Page:Richepin - La Mer, 1894.djvu/36

La bibliothèque libre.
Cette page a été validée par deux contributeurs.
24
la mer


Ils ont connu pourtant ta voix qui se courrouce ;
Ils ont eu contre toi des luttes sans quartier ;
Depuis l’âge où l’on part en pleurant, pauvre mousse,

Jusqu’à l’âge où, fourbu, l’on quitte le métier,
Ils ont peiné sur toi durement et sans trêves,
De dix à soixante ans, un demi-siècle entier ;

Et ce qui reste encor d’huile à leurs lampes brèves
Au lieu de l’abriter dans la paix des maisons,
Ils viennent jusqu’au bout l’user au vent des grèves.

Il leur faut ton haleine et tes grands horizons,
La mouette effleurant les vagues d’un coup d’aile,
Les moutons écumeux secouant leurs toisons,

Et ton âme enfin, car leur âme est faite d’elle,
Âme d’enfants, cristal aussi clair que leurs yeux,
Aussi pur que ton cœur, cœur d’or, Vierge fidèle !

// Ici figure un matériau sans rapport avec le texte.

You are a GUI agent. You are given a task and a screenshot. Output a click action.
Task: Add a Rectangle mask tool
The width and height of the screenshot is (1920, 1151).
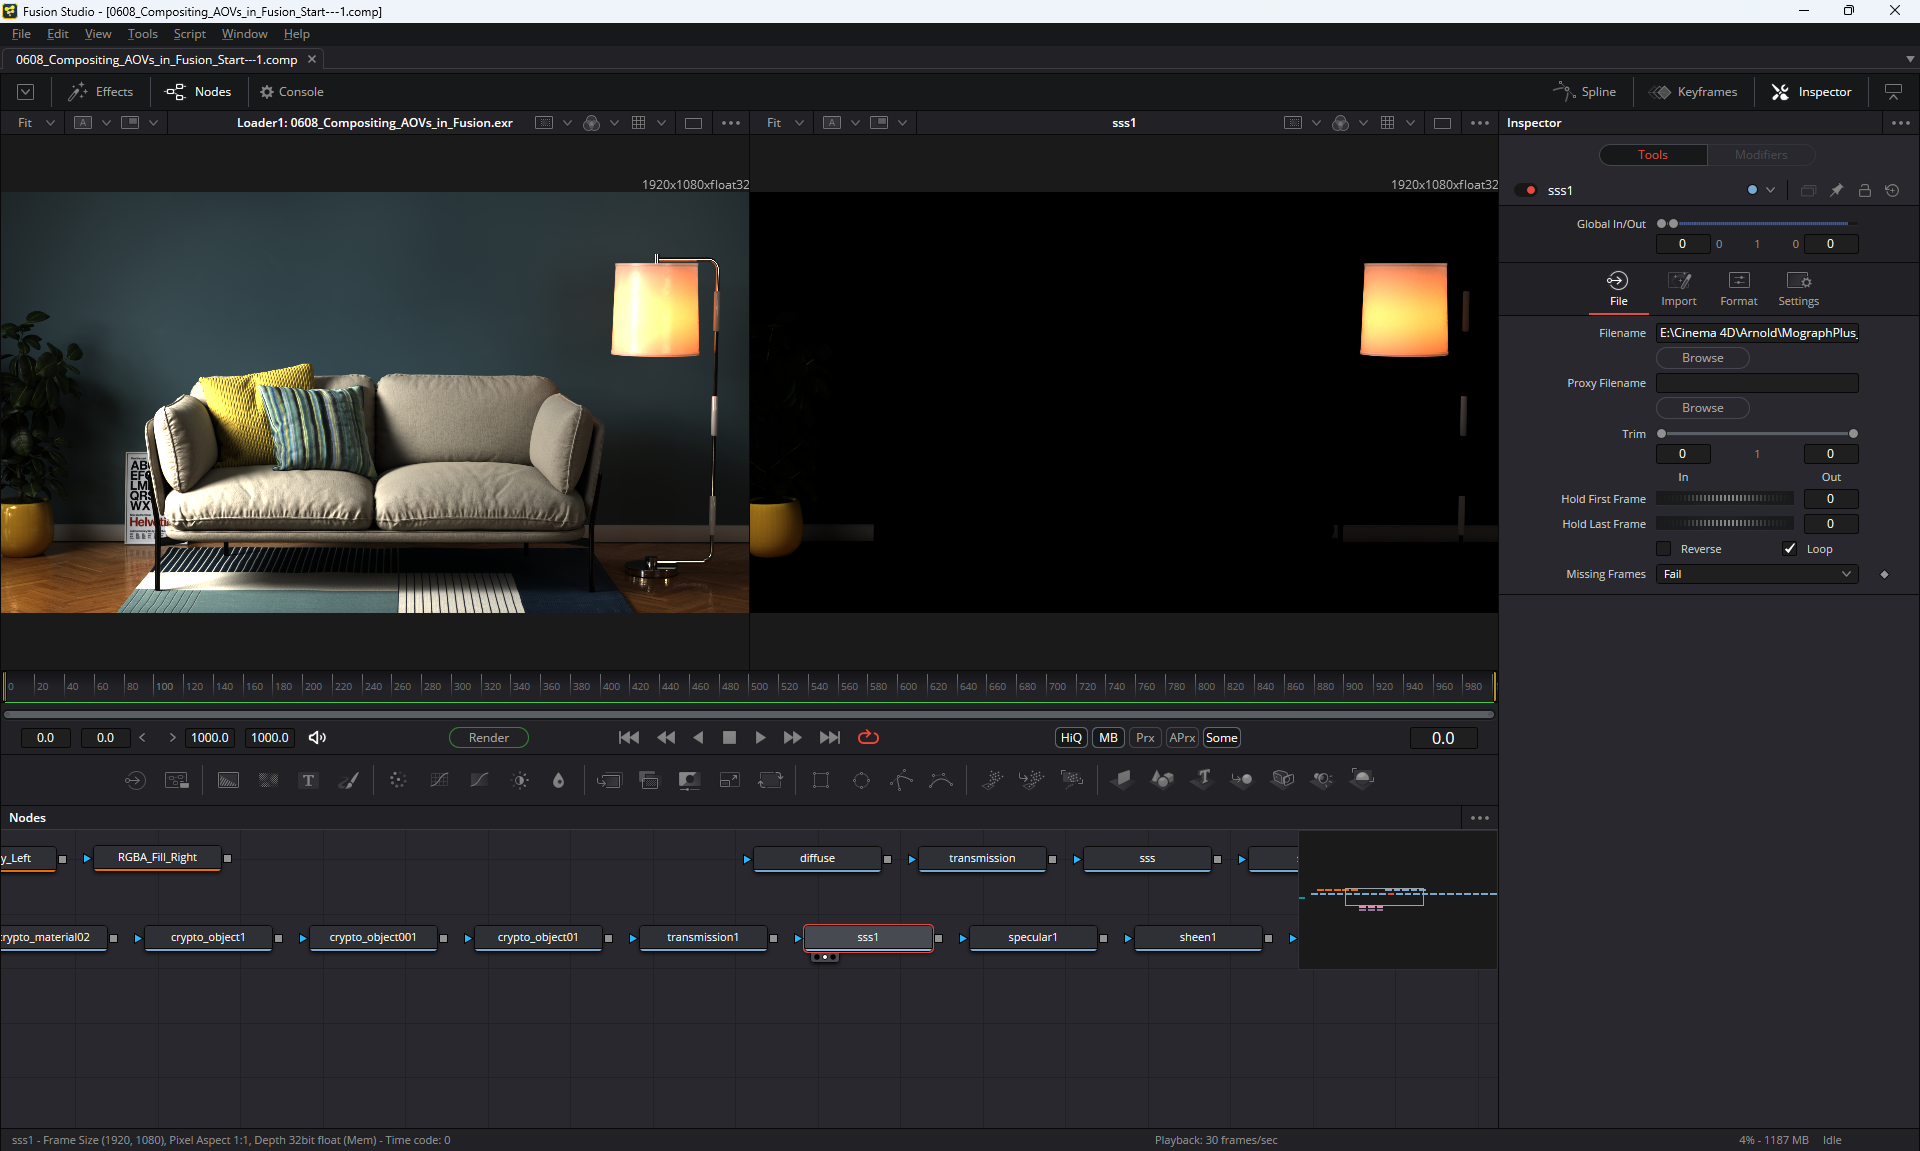821,780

Miroir de la justice, exact et spacieux,
Devant qui tout défile, en qui rien ne demeure,
Où l’on peut de sa main toucher le fond des cieux,

Où l’homme épouvanté qui sombre, avant qu’il meure
Revoit comme un éclair sa vie en un moment !
Miroir impartial où sont à la même heure

Tous les matins levés, toutes les nuits dormant,
Tous les rayons, tous les fantômes de la nue,
Tout le fourmillement sans fin du firmament.